Asylum director Coulmier personally welcomes you as you step into the septic green confines of the bathhouse at Charenton, silently congratulating yourself on the liberal Enlightenment values that have brought you here to watch Coulmier’s lunatics perform a history-play penned by his most notorious patient, Donatien Alphonse François de Sade. It’s therapy, for them and for him, this playacting. You’re most kind to join their audience. In the bad old days of the Monarchy, this sort of thing would have been unthinkable. Society’s unwanted were simply locked away and forgotten.

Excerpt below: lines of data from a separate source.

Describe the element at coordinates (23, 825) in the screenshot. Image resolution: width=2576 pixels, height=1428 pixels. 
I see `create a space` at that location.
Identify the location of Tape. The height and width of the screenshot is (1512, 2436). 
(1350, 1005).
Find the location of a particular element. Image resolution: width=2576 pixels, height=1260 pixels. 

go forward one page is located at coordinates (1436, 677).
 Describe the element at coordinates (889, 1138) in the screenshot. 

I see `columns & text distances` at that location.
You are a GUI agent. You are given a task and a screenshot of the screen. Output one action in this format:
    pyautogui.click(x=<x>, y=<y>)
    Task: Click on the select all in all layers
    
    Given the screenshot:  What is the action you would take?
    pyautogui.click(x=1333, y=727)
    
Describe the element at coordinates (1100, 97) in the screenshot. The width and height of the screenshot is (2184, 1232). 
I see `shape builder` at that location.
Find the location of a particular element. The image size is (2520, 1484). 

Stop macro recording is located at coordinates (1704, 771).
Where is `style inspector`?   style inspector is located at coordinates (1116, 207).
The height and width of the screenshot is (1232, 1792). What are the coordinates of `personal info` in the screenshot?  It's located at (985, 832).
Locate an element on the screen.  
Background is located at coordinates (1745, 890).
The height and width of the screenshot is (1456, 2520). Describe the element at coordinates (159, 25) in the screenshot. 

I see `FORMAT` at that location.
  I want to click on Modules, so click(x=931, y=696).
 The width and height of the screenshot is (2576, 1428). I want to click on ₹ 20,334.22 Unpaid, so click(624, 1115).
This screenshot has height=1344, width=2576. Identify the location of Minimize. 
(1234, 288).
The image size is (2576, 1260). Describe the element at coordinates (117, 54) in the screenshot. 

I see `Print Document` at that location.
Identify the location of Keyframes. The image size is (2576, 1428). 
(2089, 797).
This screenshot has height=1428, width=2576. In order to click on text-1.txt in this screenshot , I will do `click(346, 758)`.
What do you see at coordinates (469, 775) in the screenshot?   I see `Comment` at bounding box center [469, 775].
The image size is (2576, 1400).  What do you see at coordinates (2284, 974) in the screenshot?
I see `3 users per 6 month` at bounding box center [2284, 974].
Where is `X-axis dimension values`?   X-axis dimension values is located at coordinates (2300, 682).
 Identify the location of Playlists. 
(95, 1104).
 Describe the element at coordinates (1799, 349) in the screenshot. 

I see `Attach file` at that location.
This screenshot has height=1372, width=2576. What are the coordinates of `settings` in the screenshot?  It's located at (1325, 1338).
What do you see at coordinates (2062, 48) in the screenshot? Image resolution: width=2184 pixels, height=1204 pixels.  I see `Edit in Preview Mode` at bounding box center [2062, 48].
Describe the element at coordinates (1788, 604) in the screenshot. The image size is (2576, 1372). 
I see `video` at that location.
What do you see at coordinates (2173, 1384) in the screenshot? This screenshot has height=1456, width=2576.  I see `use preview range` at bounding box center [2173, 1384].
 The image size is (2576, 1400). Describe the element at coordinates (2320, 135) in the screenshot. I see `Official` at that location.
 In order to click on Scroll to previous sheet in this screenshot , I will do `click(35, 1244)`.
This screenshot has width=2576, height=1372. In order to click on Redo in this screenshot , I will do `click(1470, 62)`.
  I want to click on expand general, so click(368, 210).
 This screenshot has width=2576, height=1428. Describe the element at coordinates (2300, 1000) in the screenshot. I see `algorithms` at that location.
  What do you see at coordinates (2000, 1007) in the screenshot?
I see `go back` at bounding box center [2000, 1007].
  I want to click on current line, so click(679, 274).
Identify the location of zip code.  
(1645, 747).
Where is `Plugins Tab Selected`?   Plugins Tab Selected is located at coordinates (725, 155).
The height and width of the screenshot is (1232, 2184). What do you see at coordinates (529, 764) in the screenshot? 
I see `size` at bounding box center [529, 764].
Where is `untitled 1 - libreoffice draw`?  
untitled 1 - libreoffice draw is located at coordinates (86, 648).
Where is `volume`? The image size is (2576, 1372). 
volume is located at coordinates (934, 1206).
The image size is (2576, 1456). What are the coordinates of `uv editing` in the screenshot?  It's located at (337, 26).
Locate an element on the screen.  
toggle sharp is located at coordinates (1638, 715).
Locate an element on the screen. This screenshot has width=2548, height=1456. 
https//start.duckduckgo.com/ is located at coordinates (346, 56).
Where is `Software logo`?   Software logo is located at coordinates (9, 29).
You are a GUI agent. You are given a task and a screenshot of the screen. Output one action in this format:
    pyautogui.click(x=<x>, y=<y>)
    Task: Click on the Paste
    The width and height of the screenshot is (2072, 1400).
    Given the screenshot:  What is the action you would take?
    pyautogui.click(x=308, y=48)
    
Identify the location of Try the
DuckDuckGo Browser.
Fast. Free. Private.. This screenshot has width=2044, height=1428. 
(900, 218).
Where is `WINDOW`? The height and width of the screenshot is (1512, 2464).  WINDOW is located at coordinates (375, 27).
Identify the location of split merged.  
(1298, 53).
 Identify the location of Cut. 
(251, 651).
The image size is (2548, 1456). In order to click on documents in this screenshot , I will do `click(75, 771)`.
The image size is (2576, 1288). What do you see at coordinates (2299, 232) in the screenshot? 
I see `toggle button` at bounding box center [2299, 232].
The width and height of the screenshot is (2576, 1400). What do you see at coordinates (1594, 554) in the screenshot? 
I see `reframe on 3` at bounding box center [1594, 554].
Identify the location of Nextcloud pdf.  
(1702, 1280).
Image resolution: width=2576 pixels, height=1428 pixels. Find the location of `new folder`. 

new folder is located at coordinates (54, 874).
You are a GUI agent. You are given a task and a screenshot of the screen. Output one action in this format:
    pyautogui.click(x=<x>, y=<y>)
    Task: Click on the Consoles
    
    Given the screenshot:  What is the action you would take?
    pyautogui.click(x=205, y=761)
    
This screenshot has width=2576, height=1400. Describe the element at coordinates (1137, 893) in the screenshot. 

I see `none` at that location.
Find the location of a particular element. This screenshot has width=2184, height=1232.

Now we know better. After all, it’s 1808!
Such is the famous Chinese-boxes construction of Peter Weiss’s The Persecution and Assassination of Jean-Paul Marat as Performed by the Inmates of the Asylum of Charenton Under the Direction of the Marquis de Sade, mercifully abbreviated as Marat/Sade.
Coulmier really did allow de Sade to write and stage his plays during the infamous libertine’s second stay at Charenton, this time at the invitation of Napoleon Bonaparte, who Gitmo’d his ass for writing the the obscene novels Justine and Juliet.
These productions were open to the public, and by all accounts, the dedicated followers of fashion flocked. We watch the performance with Coulmier and his wife and daughter. That he brings along his wife and daughter is either a comment on Coulmier’s vanity or his heartfelt belief in the soundness of the progressive therapies he prescribed. (Steve Beall buries his usual manly brio to make Coulmier an ineffectual, if sincere, Enlightenment gentleman.)
Given their deliciously varied psychological infirmities, the inmate-actors sometimes have trouble staying in character and sometimes embrace their roles with violent ardor. Baton-wielding orderlies stand at alert and occasionally intervene. Coulmier becomes increasingly alarmed as it becomes clear the Marquis has not made the script revisions — deletions —Coulmier demanded as a condition of allowing the show to go forward. The lunatics have taken over the — well, you get the idea.